Navigation Project of the Udacity's Deep Reinforcement Learning Nano Degree
This project uses an Unity 3D environment. This environment is a flat area with bananas. There are 2 types of bananas: the yellow bananas and the blue bananas. The objective is to collect yellow bananas and avoid blue bananas.
A reward of +1 is given for collecting a yellow banana and -1 for collecting blue banana.
There are 4 actions available: 0 - move forward, 1 - move backward, 2 - move left, 3 - move right.
With these rules, the state space has 37 dimensions.
This AI gym environment is considered solved when an average reward of +13 for 100 consecutive episodes is reached.

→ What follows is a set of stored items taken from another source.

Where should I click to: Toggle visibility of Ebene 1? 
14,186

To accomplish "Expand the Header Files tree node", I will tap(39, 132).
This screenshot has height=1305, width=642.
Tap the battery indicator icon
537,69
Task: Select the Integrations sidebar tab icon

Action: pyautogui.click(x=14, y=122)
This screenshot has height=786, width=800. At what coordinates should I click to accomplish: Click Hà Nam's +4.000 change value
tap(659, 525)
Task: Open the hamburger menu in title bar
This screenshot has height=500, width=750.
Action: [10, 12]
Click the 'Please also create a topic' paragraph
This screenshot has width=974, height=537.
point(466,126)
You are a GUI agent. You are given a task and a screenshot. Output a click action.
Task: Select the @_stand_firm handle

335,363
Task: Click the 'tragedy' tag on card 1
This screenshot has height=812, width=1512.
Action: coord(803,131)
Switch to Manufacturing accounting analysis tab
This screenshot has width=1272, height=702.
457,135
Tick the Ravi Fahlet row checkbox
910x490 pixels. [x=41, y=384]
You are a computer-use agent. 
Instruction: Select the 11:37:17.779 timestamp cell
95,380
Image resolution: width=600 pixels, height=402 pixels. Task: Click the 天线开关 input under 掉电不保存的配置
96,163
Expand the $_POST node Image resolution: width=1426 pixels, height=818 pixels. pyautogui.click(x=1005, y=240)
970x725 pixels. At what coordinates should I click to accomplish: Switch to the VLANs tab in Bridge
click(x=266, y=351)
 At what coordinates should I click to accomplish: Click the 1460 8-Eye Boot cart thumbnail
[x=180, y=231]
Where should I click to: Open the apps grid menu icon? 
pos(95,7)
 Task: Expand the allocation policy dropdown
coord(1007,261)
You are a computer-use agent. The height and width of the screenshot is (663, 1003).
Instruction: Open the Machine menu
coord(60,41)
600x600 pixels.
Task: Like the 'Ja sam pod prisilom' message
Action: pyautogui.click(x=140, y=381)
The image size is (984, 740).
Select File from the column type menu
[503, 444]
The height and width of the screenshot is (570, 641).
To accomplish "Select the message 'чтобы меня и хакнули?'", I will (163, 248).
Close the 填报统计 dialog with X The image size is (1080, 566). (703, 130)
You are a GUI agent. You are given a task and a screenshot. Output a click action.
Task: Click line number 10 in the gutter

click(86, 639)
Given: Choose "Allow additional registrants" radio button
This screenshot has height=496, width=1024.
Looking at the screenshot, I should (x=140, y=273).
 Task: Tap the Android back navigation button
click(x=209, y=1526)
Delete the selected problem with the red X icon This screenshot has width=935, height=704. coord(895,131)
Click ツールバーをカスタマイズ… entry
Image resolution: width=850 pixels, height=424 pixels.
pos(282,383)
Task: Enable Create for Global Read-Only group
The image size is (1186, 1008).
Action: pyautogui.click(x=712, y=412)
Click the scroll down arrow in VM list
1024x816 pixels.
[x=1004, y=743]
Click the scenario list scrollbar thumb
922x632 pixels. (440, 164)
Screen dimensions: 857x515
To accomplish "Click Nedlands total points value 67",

The project is written using Jupyter Notebook. The first command of the notebook needs to be run to install all the required packages:
!pip -q install ./python
The project consists of 10 files:
- Navigation.ipynb - run this file in Jupyter Notebook
- agent.py - the Agent class
- model.py - the Deep Neural Networks models
- hyperparams.py - tthe hyper parameters used
- model_DQH2.pth - saved trained model to use (Deep Q Network with 2 hidden layers)
- model_DDQH2.pth - saved trained model to use (Double Deep Q Network with 2 hidden layers)
- model_DQH3.pth - saved trained model to use (Deep Q Network with 3 hidden layers)
- model_DDQH3.pth - saved trained model to use (Double Deep Q Network with 3 hidden layers)
- Report.pdf - description of the implementation
- and this README.md file